§ **SET PROBLEM**:
Rewrite all the entries below, substituting "Which spot should I tap to:" for each occurrence of "Where should I click to:" and keeping every other character the same.

§ **A run of entries**:
▼

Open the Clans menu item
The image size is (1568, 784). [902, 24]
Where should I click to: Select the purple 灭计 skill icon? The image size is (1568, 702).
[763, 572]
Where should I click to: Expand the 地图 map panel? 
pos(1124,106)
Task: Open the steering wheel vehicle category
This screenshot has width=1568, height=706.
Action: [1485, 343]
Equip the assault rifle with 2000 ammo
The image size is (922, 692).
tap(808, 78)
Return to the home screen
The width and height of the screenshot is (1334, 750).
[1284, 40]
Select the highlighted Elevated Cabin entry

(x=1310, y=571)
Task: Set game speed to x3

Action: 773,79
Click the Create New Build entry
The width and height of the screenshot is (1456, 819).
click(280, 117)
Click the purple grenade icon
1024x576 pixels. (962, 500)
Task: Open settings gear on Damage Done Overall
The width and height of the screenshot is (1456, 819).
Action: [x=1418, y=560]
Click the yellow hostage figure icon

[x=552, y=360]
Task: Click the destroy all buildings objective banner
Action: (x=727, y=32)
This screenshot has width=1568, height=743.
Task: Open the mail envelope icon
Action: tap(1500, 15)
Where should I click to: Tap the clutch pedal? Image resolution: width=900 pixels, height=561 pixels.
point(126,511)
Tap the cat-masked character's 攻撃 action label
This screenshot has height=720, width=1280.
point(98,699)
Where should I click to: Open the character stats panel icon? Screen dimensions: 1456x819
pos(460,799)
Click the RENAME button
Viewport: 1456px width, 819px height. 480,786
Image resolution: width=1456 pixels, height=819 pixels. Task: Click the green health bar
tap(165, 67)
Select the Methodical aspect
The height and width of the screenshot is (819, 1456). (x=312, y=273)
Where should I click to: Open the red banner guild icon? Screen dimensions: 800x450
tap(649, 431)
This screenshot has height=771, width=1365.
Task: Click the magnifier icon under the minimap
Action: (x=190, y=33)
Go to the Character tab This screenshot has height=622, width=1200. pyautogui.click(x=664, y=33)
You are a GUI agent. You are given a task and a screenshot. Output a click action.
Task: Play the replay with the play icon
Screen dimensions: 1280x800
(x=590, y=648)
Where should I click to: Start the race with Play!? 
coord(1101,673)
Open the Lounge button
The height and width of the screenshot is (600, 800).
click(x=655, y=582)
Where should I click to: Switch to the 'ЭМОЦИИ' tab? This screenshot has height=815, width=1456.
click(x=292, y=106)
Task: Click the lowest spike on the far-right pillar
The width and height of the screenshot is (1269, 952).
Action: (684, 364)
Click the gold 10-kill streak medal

▲

§ **FULL ANSWER**:
Open the Clans menu item
The image size is (1568, 784). [902, 24]
Which spot should I tap to: Select the purple 灭计 skill icon? The image size is (1568, 702).
[763, 572]
Which spot should I tap to: Expand the 地图 map panel? 
pos(1124,106)
Task: Open the steering wheel vehicle category
This screenshot has width=1568, height=706.
Action: [1485, 343]
Equip the assault rifle with 2000 ammo
The image size is (922, 692).
tap(808, 78)
Return to the home screen
The width and height of the screenshot is (1334, 750).
[1284, 40]
Select the highlighted Elevated Cabin entry

(x=1310, y=571)
Task: Set game speed to x3

Action: 773,79
Click the Create New Build entry
The width and height of the screenshot is (1456, 819).
click(280, 117)
Click the purple grenade icon
1024x576 pixels. (962, 500)
Task: Open settings gear on Damage Done Overall
The width and height of the screenshot is (1456, 819).
Action: [x=1418, y=560]
Click the yellow hostage figure icon

[x=552, y=360]
Task: Click the destroy all buildings objective banner
Action: (x=727, y=32)
This screenshot has width=1568, height=743.
Task: Open the mail envelope icon
Action: tap(1500, 15)
Which spot should I tap to: Tap the clutch pedal? Image resolution: width=900 pixels, height=561 pixels.
point(126,511)
Tap the cat-masked character's 攻撃 action label
This screenshot has height=720, width=1280.
point(98,699)
Which spot should I tap to: Open the character stats panel icon? Screen dimensions: 1456x819
pos(460,799)
Click the RENAME button
Viewport: 1456px width, 819px height. 480,786
Image resolution: width=1456 pixels, height=819 pixels. Task: Click the green health bar
tap(165, 67)
Select the Methodical aspect
The height and width of the screenshot is (819, 1456). (x=312, y=273)
Which spot should I tap to: Open the red banner guild icon? Screen dimensions: 800x450
tap(649, 431)
This screenshot has height=771, width=1365.
Task: Click the magnifier icon under the minimap
Action: (x=190, y=33)
Go to the Character tab This screenshot has height=622, width=1200. pyautogui.click(x=664, y=33)
You are a GUI agent. You are given a task and a screenshot. Output a click action.
Task: Play the replay with the play icon
Screen dimensions: 1280x800
(x=590, y=648)
Which spot should I tap to: Start the race with Play!? 
coord(1101,673)
Open the Lounge button
The height and width of the screenshot is (600, 800).
click(x=655, y=582)
Which spot should I tap to: Switch to the 'ЭМОЦИИ' tab? This screenshot has height=815, width=1456.
click(x=292, y=106)
Task: Click the lowest spike on the far-right pillar
The width and height of the screenshot is (1269, 952).
Action: (684, 364)
Click the gold 10-kill streak medal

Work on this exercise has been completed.